Kölns OB Henriette Reker

  • In ihrem Gastbeitrag nimmt Henriette Recker Stellung zu den nächtlichen Krawallen in Stuttgart vor ein paar Wochen.
  • Köln Oberbürgermeisterin will die Politik vor Ort zugänglicher machen, um eine empfundene Entfremdung zwischen Bürger und Staat zu überwinden.
  • Sie appelliert an das Engagement der Bürgerinnen und Bürger, aber auch an die Unternehmer.
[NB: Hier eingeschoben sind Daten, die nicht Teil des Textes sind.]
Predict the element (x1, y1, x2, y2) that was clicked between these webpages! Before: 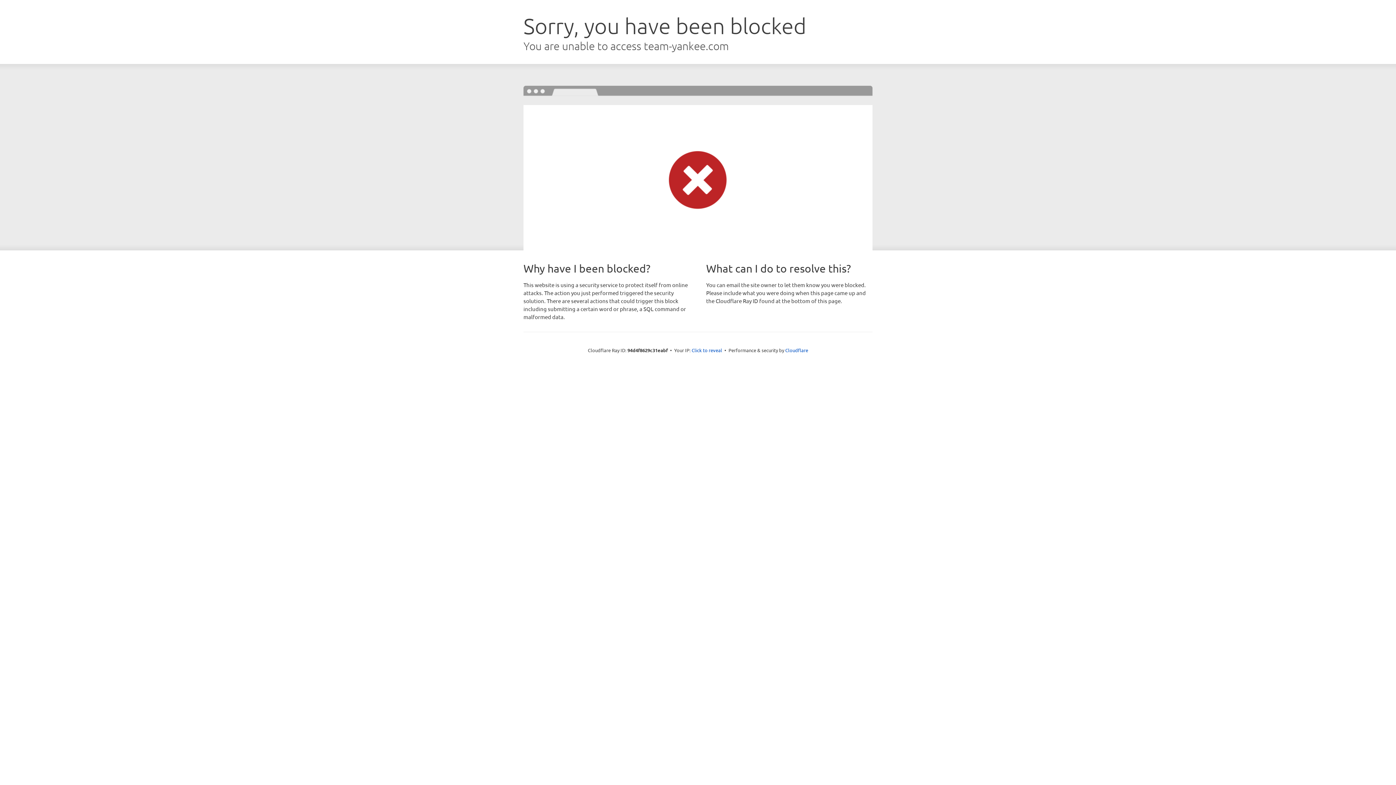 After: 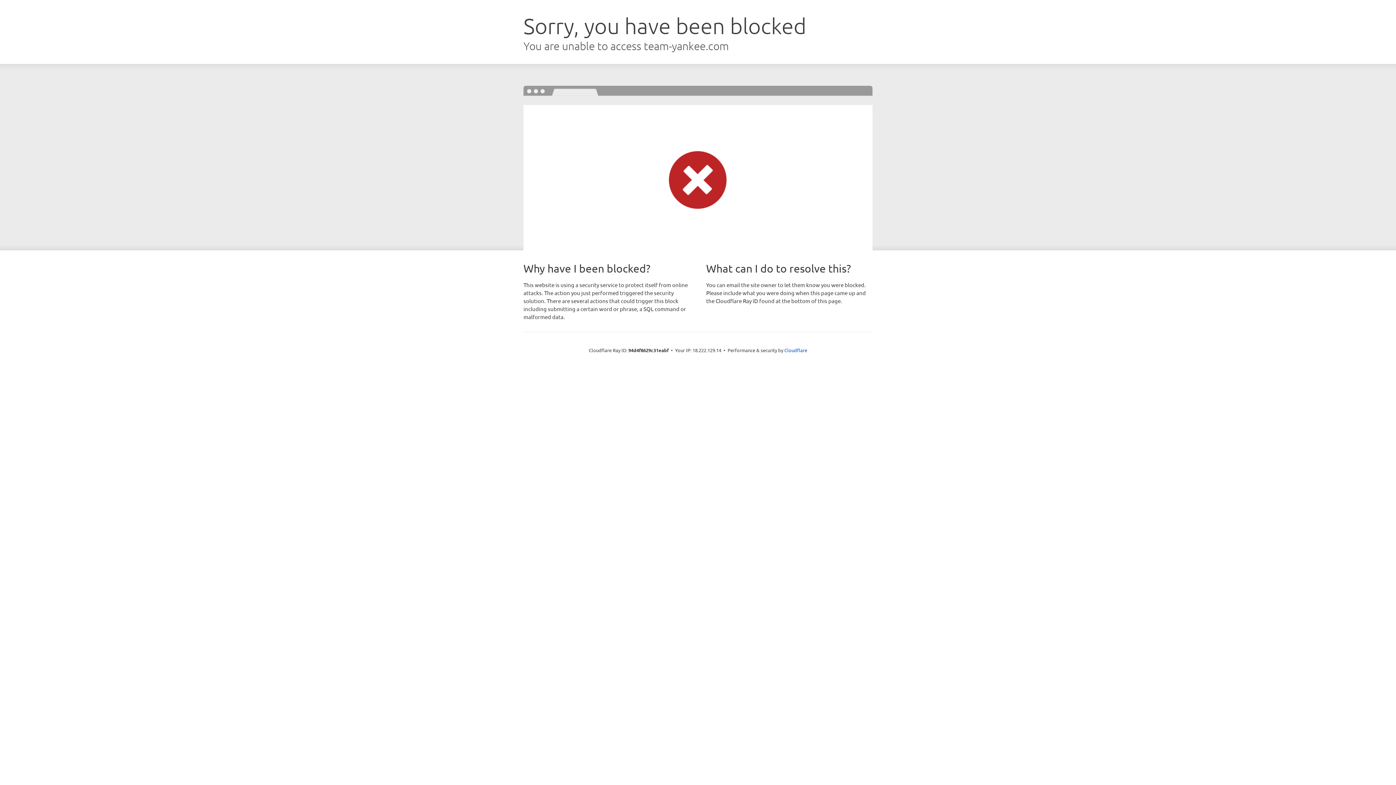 Action: bbox: (691, 346, 722, 353) label: Click to reveal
Köln – Die nächtlichen Ausschreitungen vor einigen Wochen in Stuttgart waren erschreckend. Sie sind nach meiner Auffassung nicht als ein bloß lokales Ereignis anzusehen. Menschen, die Scheiben einschlagen und plündern; Menschen, die die Polizei angreifen - das ist, so fürchte ich, die Spitze eines Eisbergs der Entfremdung zwischen Bürgern und Staat. Es ist die völlige Respektlosigkeit vor den Grundregeln unseres Zusammenlebens.

Dass das so weit kommen konnte, hat sicherlich nicht allein seine Ursache im Corona Shutdown. Wenn jemand die Erfahrung macht, dass Delikte straflos bleiben, dann ist diese Erfahrung prägend. Sie ist prägend für denjenigen, der ohne Folgen ein Fahrrad stiehlt, aber auch für denjenigen, dem das Fahrrad gestohlen wird. Ein respektierter Rechtsstaat braucht beides: gute Rechtsetzung, aber auch konsequente Durchsetzung des Rechts. Ja, wir brauchen den sanktionierenden Rechtsstaat. Aber unser Zusammenleben besteht aus mehr als der Summe der geltenden Gesetze.

Es braucht den Respekt von Menschen vor Menschen. Eine Gesellschaft braucht die Bereitschaft, Verantwortung für sich und für andere übernehmen. Eine Stadt oder ein Staat können nicht für alles verantwortlich sein. Der Müll auf unseren Straßen kommt nicht von alleine dorthin.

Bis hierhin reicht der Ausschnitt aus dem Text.